▶ **Required work**
Extract all of the data below, reproducing each line word for word but leaving out the pictures.

▶ **Task input**
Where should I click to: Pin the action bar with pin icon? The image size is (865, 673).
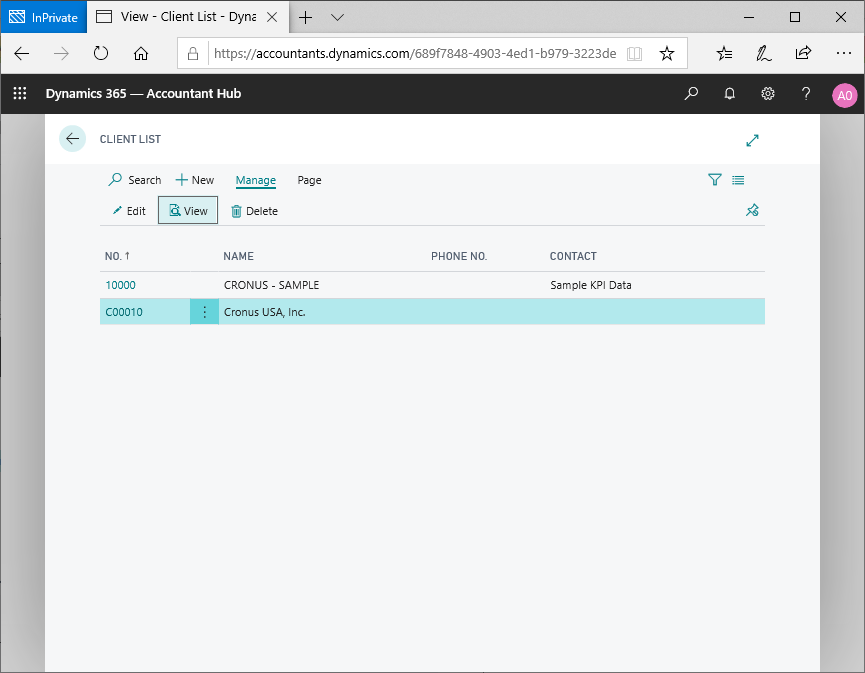tap(753, 210)
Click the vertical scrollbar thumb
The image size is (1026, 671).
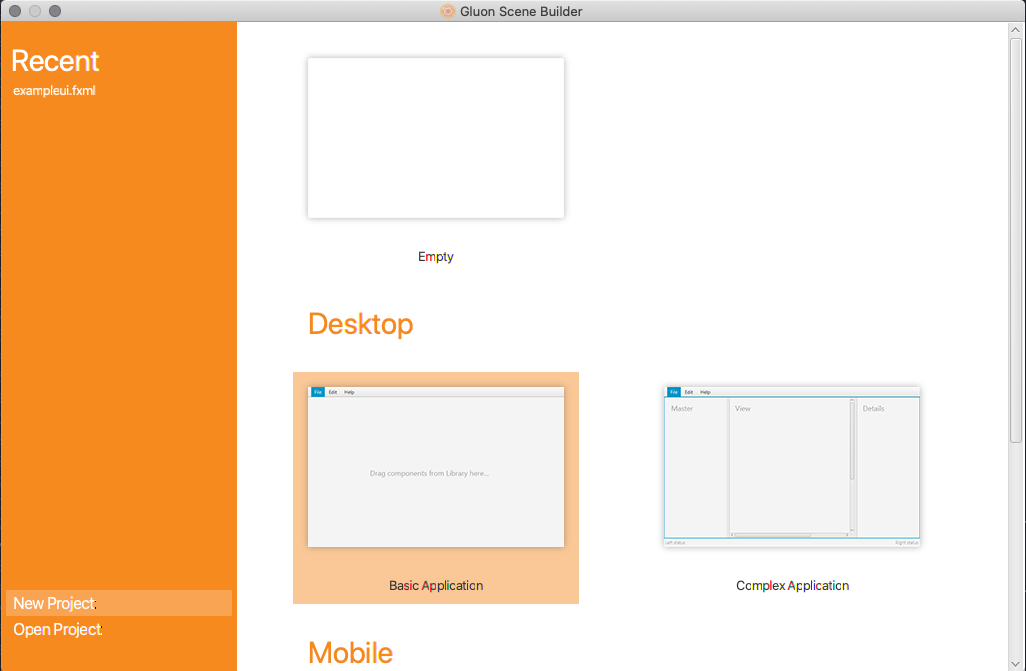pos(1016,240)
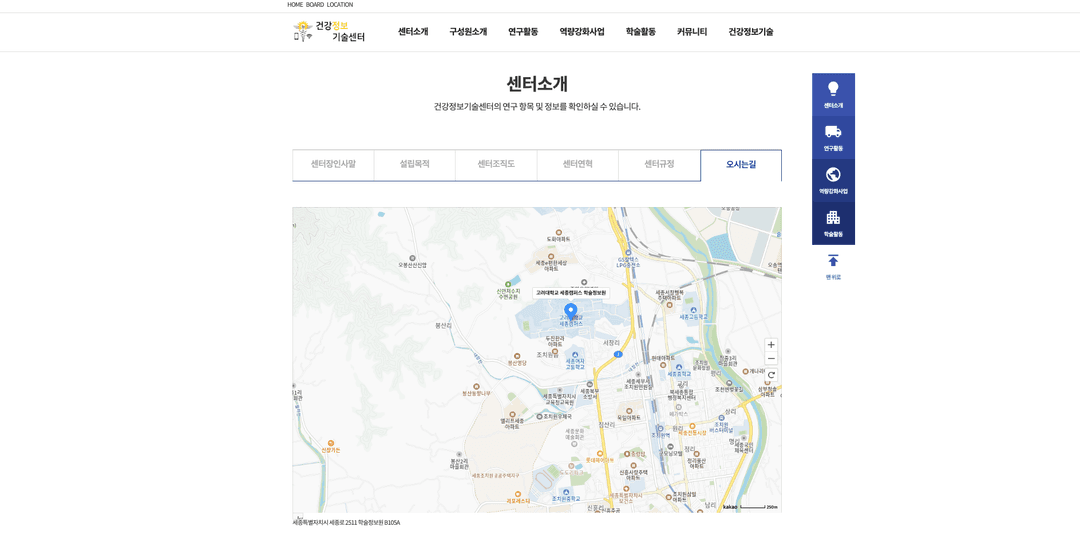Open the 센터장인사말 tab
Screen dimensions: 1080x555
click(333, 164)
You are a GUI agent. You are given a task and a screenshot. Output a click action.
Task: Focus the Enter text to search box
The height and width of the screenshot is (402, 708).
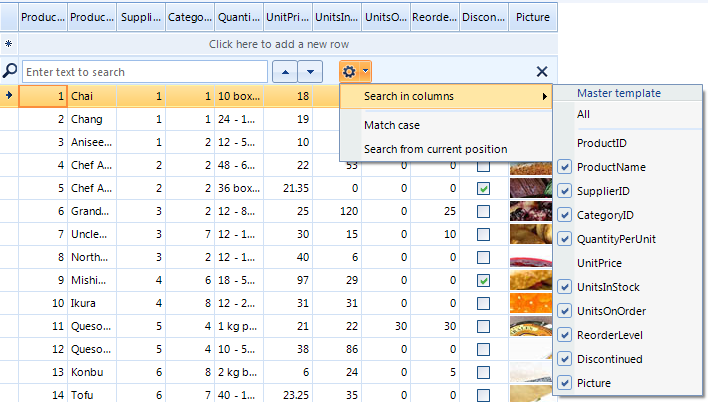point(145,72)
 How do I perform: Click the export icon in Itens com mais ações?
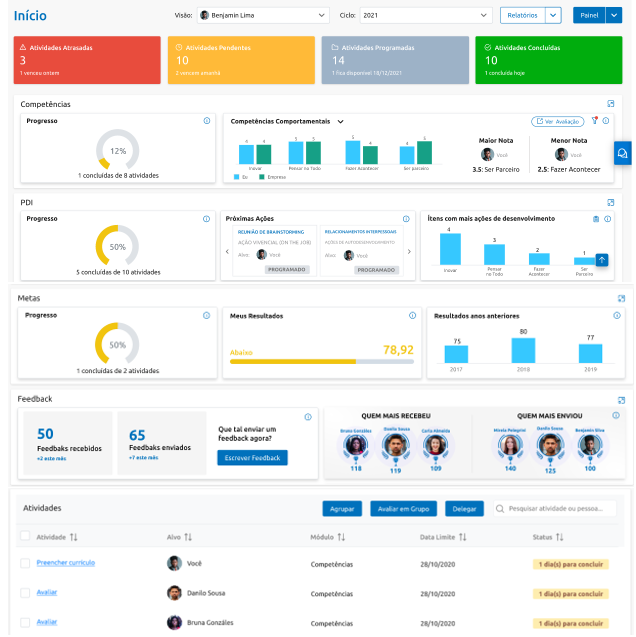click(x=596, y=218)
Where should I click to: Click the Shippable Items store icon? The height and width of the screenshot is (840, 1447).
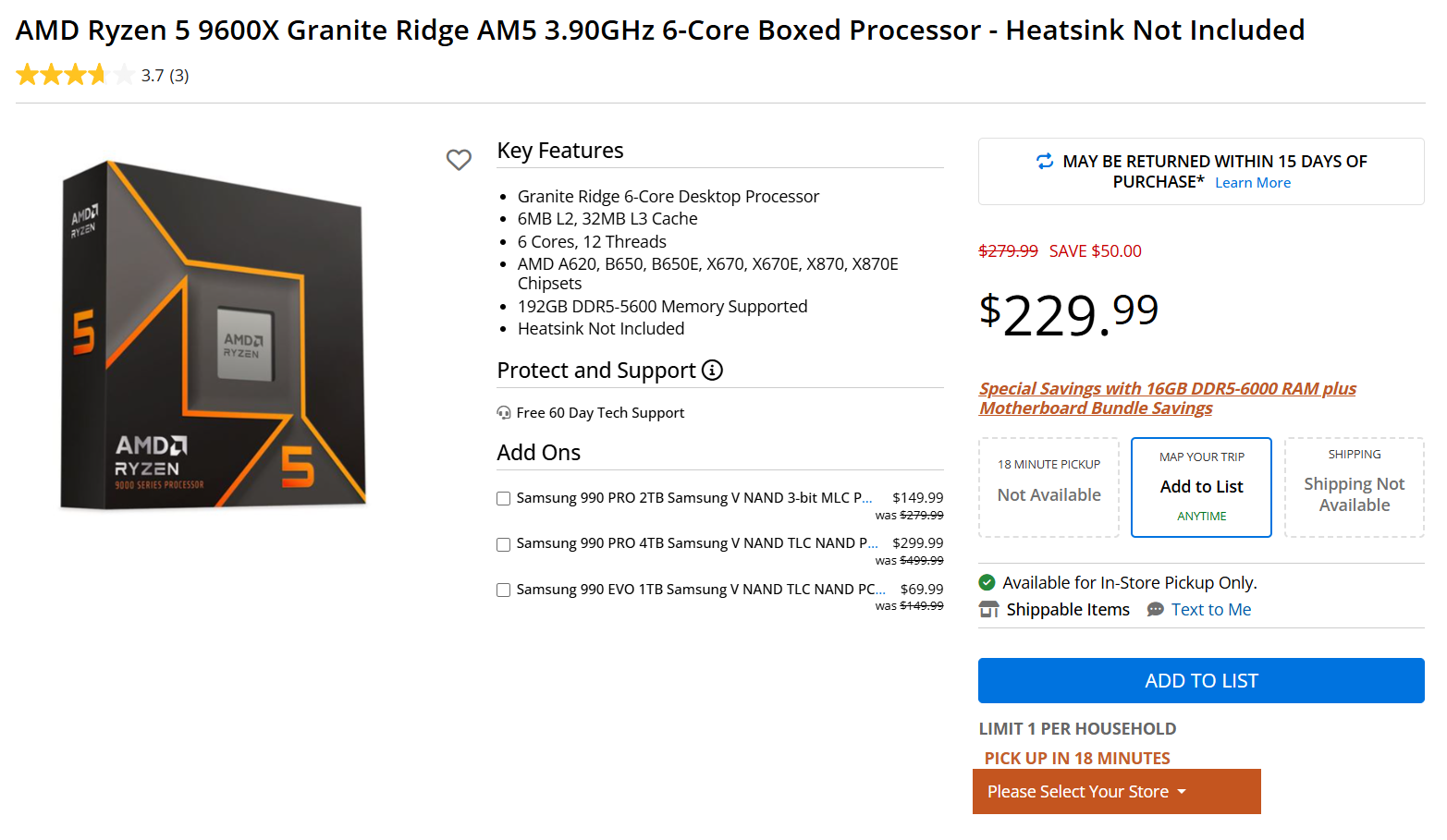click(x=989, y=610)
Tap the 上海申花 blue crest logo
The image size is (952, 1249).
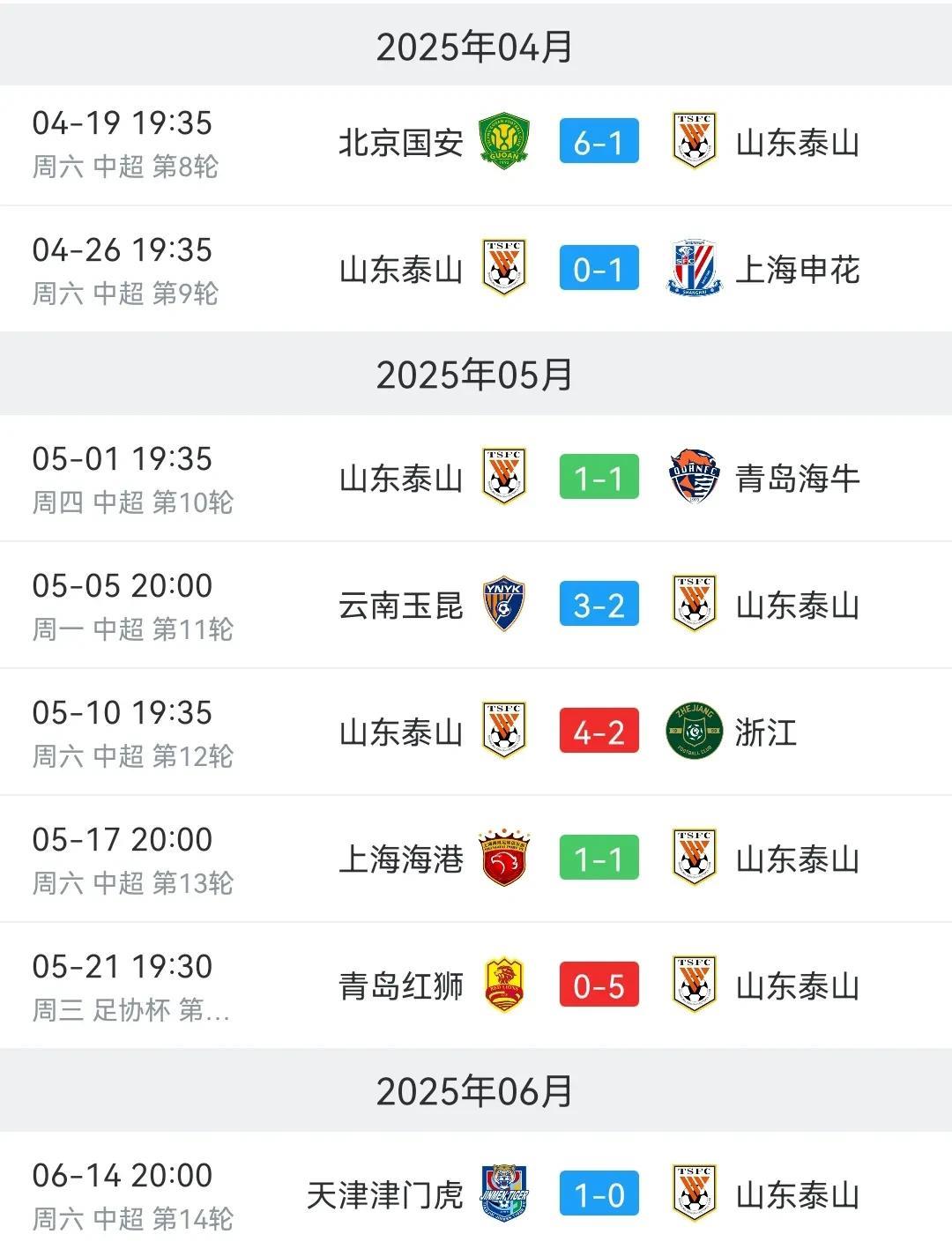694,268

▶ **Task output**
Where should I click to: Pin the action bar with pin icon? The image size is (865, 673).
tap(753, 210)
Click the vertical scrollbar thumb
The image size is (1026, 671).
pos(1016,240)
Open the 센터장인사말 tab
Screen dimensions: 1080x555
click(333, 164)
You are a GUI agent. You are given a task and a screenshot. Output a click action.
Task: Focus the Enter text to search box
The height and width of the screenshot is (402, 708).
point(145,72)
 How do I perform: Click the export icon in Itens com mais ações?
click(x=596, y=218)
Where should I click to: Click the Shippable Items store icon? The height and width of the screenshot is (840, 1447).
click(x=989, y=610)
Tap the 上海申花 blue crest logo
The image size is (952, 1249).
694,268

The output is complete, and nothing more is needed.